Is there anything lost by getting it into kegs and under gas as soon as fermentation is complete? It would speed my process up by 7-10 days, but I don't want to damage the beer in any way.

Any thoughts?
 
I want to brew again fairly quickly and have a beer fermenting just now. Usually, I would let it ferment out and leave it on the trub to cold crash for a week or so.

Is there anything lost by getting it into kegs and under gas as soon as fermentation is complete? It would speed my process up by 7-10 days, but I don't want to damage the beer in any way.

Any thoughts?
My last lager i did pilsner Yurkel i pressure transfered warm (no cold crash) into recieving keg with no off side affects to my knowledge :).
When the keg kicked a few days ago there was quite a.bit more trub at the bottom of the keg than usual.
 
Right, so might really be a good way to go? It can carb and cold crash at the same time and I can expect the first pint to be a bit murky but nothing worse? I guess I could always do a pressure transfer into a clean keg if I wanted rid of any settled out solids?

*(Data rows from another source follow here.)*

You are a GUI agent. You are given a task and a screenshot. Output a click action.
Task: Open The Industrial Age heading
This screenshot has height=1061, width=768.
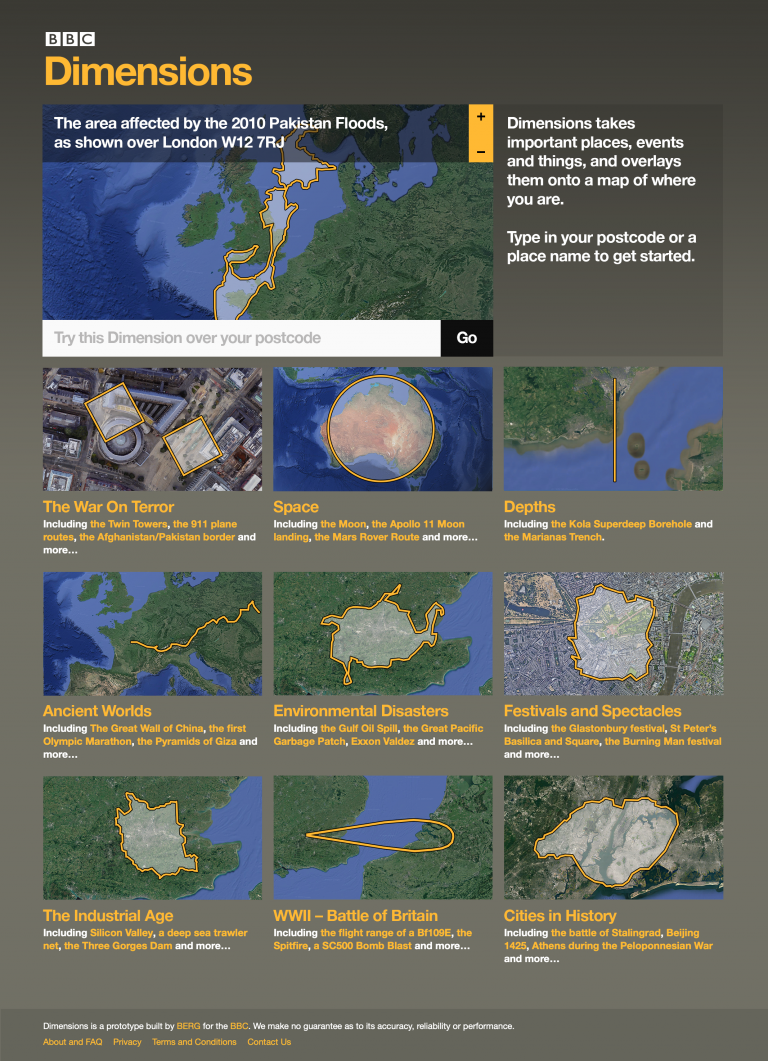108,916
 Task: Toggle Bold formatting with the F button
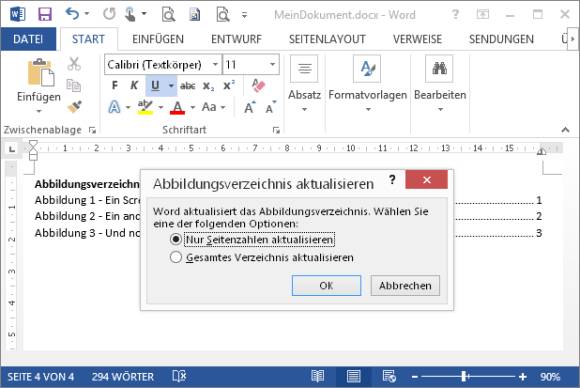[115, 86]
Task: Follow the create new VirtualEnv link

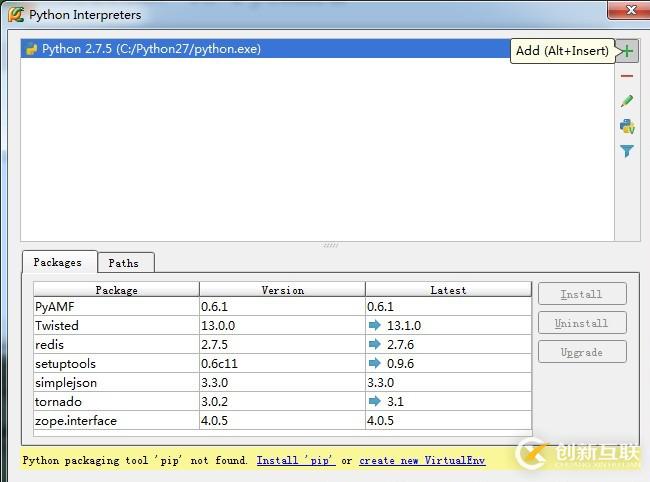Action: (422, 461)
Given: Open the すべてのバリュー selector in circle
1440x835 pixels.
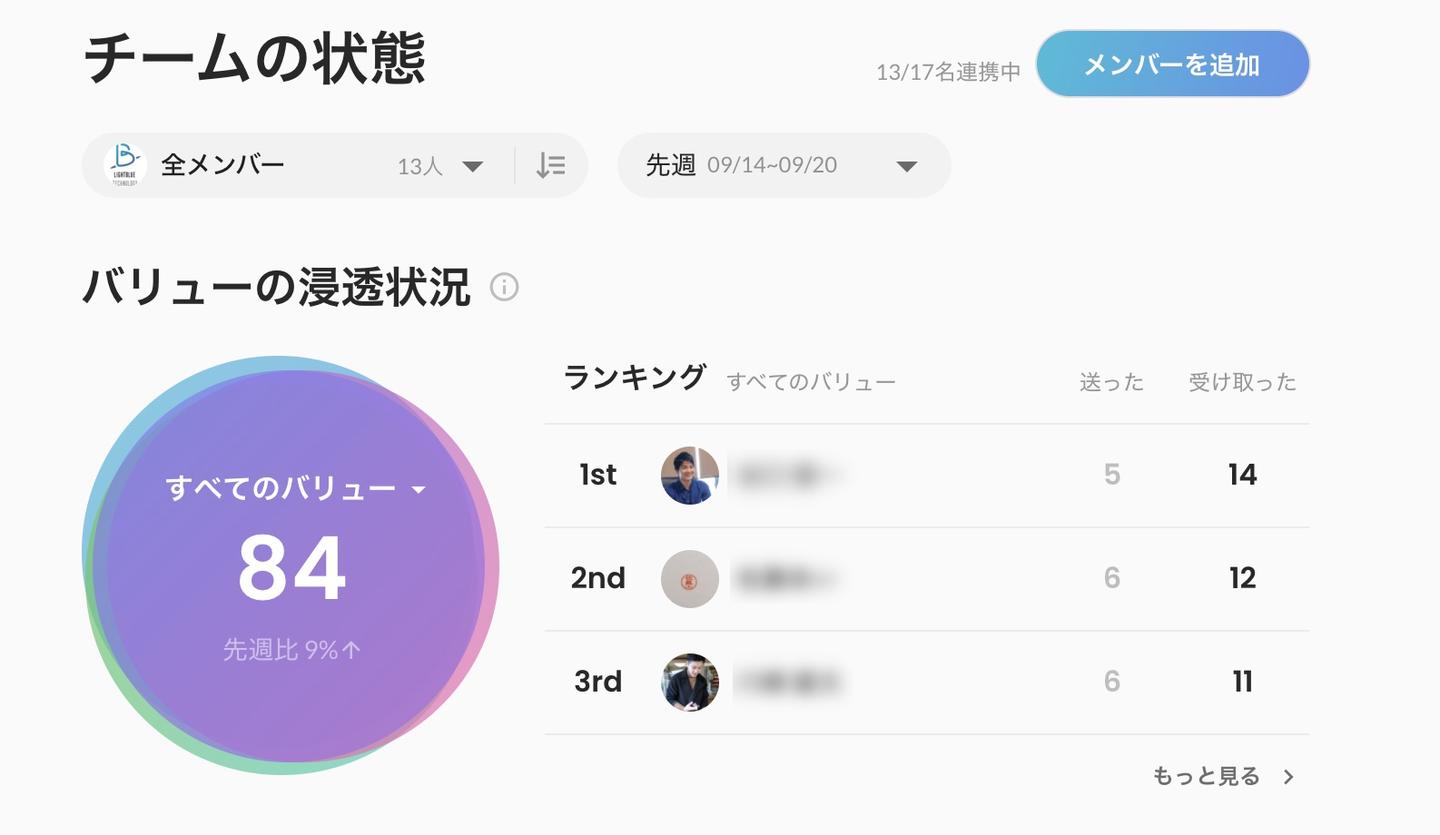Looking at the screenshot, I should [295, 489].
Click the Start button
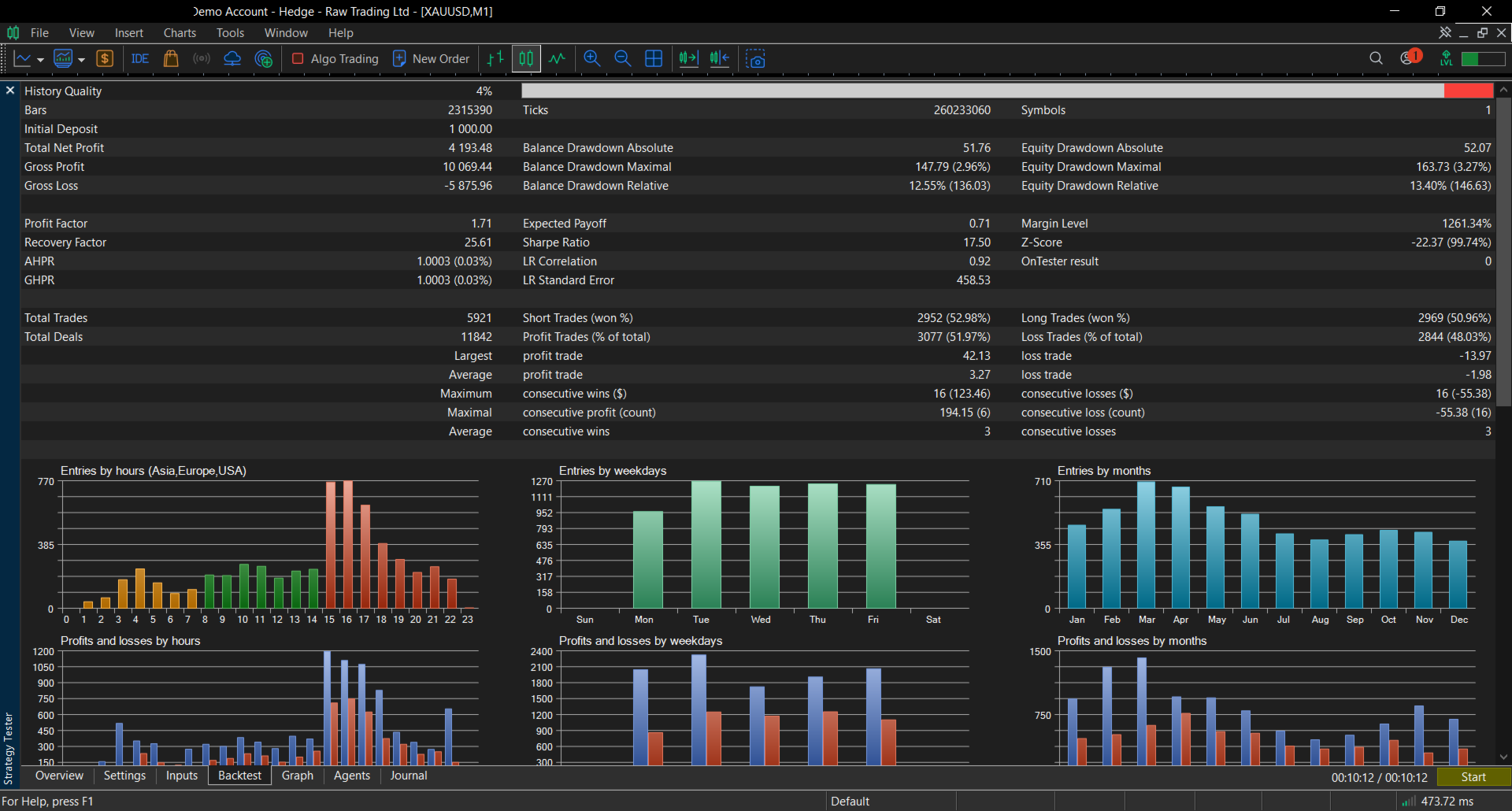Image resolution: width=1512 pixels, height=811 pixels. pyautogui.click(x=1473, y=777)
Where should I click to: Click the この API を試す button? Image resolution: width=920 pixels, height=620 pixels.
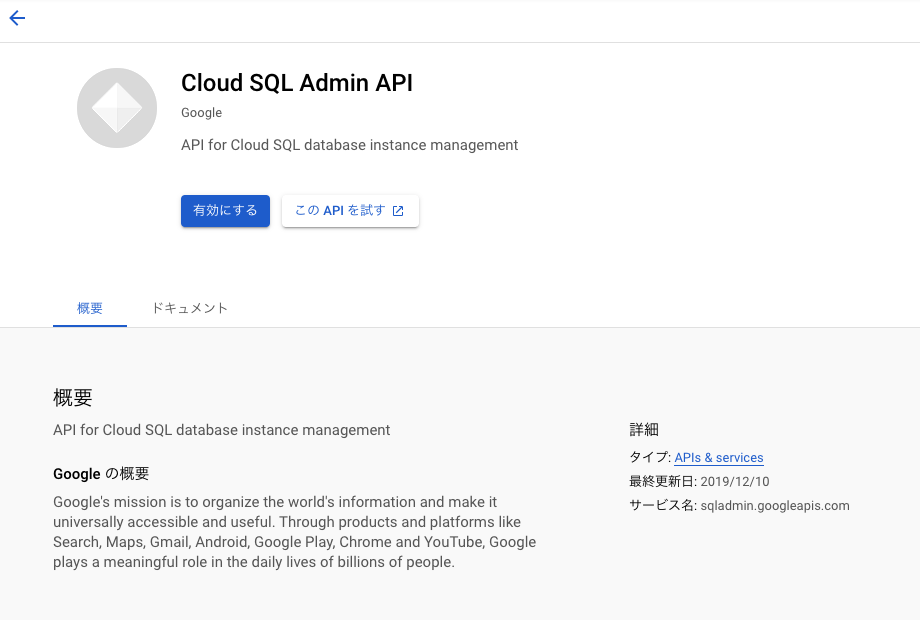pos(350,211)
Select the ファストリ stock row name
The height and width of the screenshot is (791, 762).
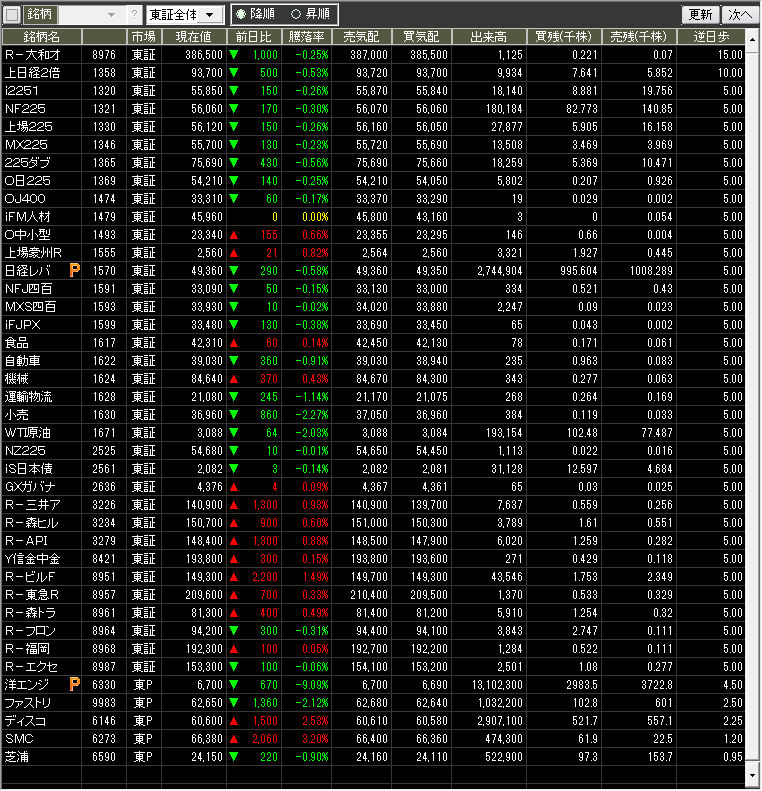click(29, 703)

Sounds like the way forward to me.
 
You could always try one of these to mitigate the trub issue in your keg. Never used one, but sounds like it might be worth it.

I've also heard of people cutting the liquid post on their kegs a little bit to ensure it doesn't pull from the absolute bottom of the keg thus eliminating or reducing the amount of trub that comes out.

https://kegfactory.com/products/rep...8I4qBevR0-KJ_0-s9iDSILu2VvjdPlPxoCw-IQAvD_BwE
 
Wow, how clever is that? We use 'cask widge' here now which draws from the top of the cask in a very similar way to that. Very, very clever.
 
Then your last pint is truby. Looks like a complex solution to a first-world problem, the insidious murky first pint....
 
You could always try one of these to mitigate the trub issue in your keg. Never used one, but sounds like it might be worth it.

I've also heard of people cutting the liquid post on their kegs a little bit to ensure it doesn't pull from the absolute bottom of the keg thus eliminating or reducing the amount of trub that comes out.

https://kegfactory.com/products/rep...8I4qBevR0-KJ_0-s9iDSILu2VvjdPlPxoCw-IQAvD_BwE

I picked up a couple of these recently and if you have a yeast that flocks well it really doesn't make much difference as I can see, but if the yeast drops slowly and you want beer now they are pretty trick. very simple to install and use too. Problem I have is if it is in a keg and chilled I think it needs sampled.
 
carbonating AND cold crash? same time? i thought below certain temps the yeast will go dormant. cold crashing was what you did to stop ferment. i thought.

also,, (if i may) i just finished kegging and i used priming sugar as the co2 tank is not here yet. i know this is going to take longer,, but i was wondering if i am supposed to just leave it?,, or do i need to periodically release pressure off the top? there was about 1/2-3/4 of a gallon of head space.. if the yeast continue to produce co2, dont i want to "purge" it a little to get rid of the oxygen?

not meaning to hijack the thread but seemed quite similar topic/
 
Cold crashing is to clarify the beer, you definitely want to wait until fermentation is done to cold crash, especially if you are bottling!
 
carbonating AND cold crash? same time?

Just on that question.

There's no reason why not by the look of it and it saves me a week or so.
 
I do it 60% of the time, sometimes i get ambitious and want to do a gelatin fine but that is less often these days.